Heap

Heap is a special tree structure in which each parent node is less than or equal to its child node. Then it is called a Min Heap.

If each parent node is greater than or equal to its child node then it is called a max heap. It is very useful is implementing priority queues where the queue item with higher weightage is given more priority in processing.

heap

Heap Representation

Heap is a complete binary tree. A complete binary tree is a binary tree in which every level, except possibly the last, is completely filled, and all nodes are as far left as possible.
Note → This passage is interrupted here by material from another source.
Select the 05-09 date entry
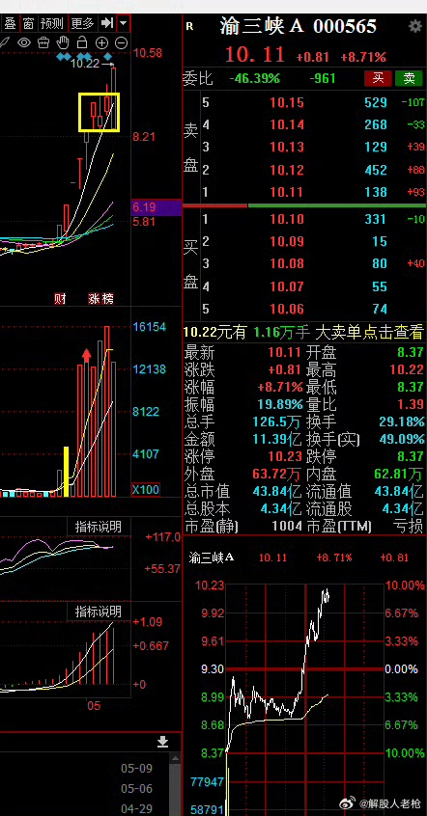427x816 pixels. tap(136, 769)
Since a Heap is a complete binary tree, it can be easily represented as array and array based representation is space efficient.
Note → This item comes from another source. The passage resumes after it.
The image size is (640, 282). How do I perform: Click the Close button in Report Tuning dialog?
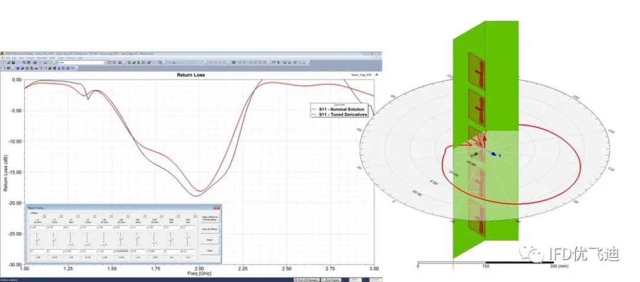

If the parent node is stored at index I, the left child can be calculated by 2 * I and right child by 2 * I + 1 (assuming the indexing starts at 1).

Let’s visualize: Heap Visualization

class MinHeap:
    def __init__(self, size):
        self.heap = [0] * (size + 1)
        self.heap_size = 0

    def left(self, i):
        return 2 * i

    def right(self, i):
        return 2 * i + 1

    def parent(self, i):
        return i // 2

    def insert(self, key):
        if self.heap_size >= len(self.heap) - 1:
            return "Heap is full"
        
        self.heap_size += 1
        i = self.heap_size
        self.heap[i] = key

        while i > 1 and self.heap[self.parent(i)] > self.heap[i]:
            self.heap[i], self.heap[self.parent(i)] = self.heap[self.parent(i)], self.heap[i]
            i = self.parent(i)

    def min_heapify(self, i):
        left = self.left(i)
        right = self.right(i)
        smallest = i

        if left <= self.heap_size and self.heap[left] < self.heap[i]:
            smallest = left

        if right <= self.heap_size and self.heap[right] < self.heap[smallest]:
            smallest = right

        if smallest != i:
            self.heap[i], self.heap[smallest] = self.heap[smallest], self.heap[i]
            self.min_heapify(smallest)

    def extract_min(self):
        if self.heap_size == 0:
            return "Heap is empty"

        root = self.heap[1]
        self.heap[1] = self.heap[self.heap_size]
        self.heap_size -= 1
        self.min_heapify(1)

        return root

    def decrease_key(self, i, new_val):
        self.heap[i] = new_val
        while i > 1 and self.heap[self.parent(i)] > self.heap[i]:
            self.heap[i], self.heap[self.parent(i)] = self.heap[self.parent(i)], self.heap[i]
            i = self.parent(i)

    def delete_key(self, i):
        self.decrease_key(i, float('-inf'))
        self.extract_min()
    
    def draw(self):
        level = 0
        next_level = 2 ** level
        output = ""
        
        for i in range(1, self.heap_size + 1):
            if i == next_level:
                output += "\n"
                level += 1
                next_level = 2 ** level

            output += str(self.heap[i]) + " "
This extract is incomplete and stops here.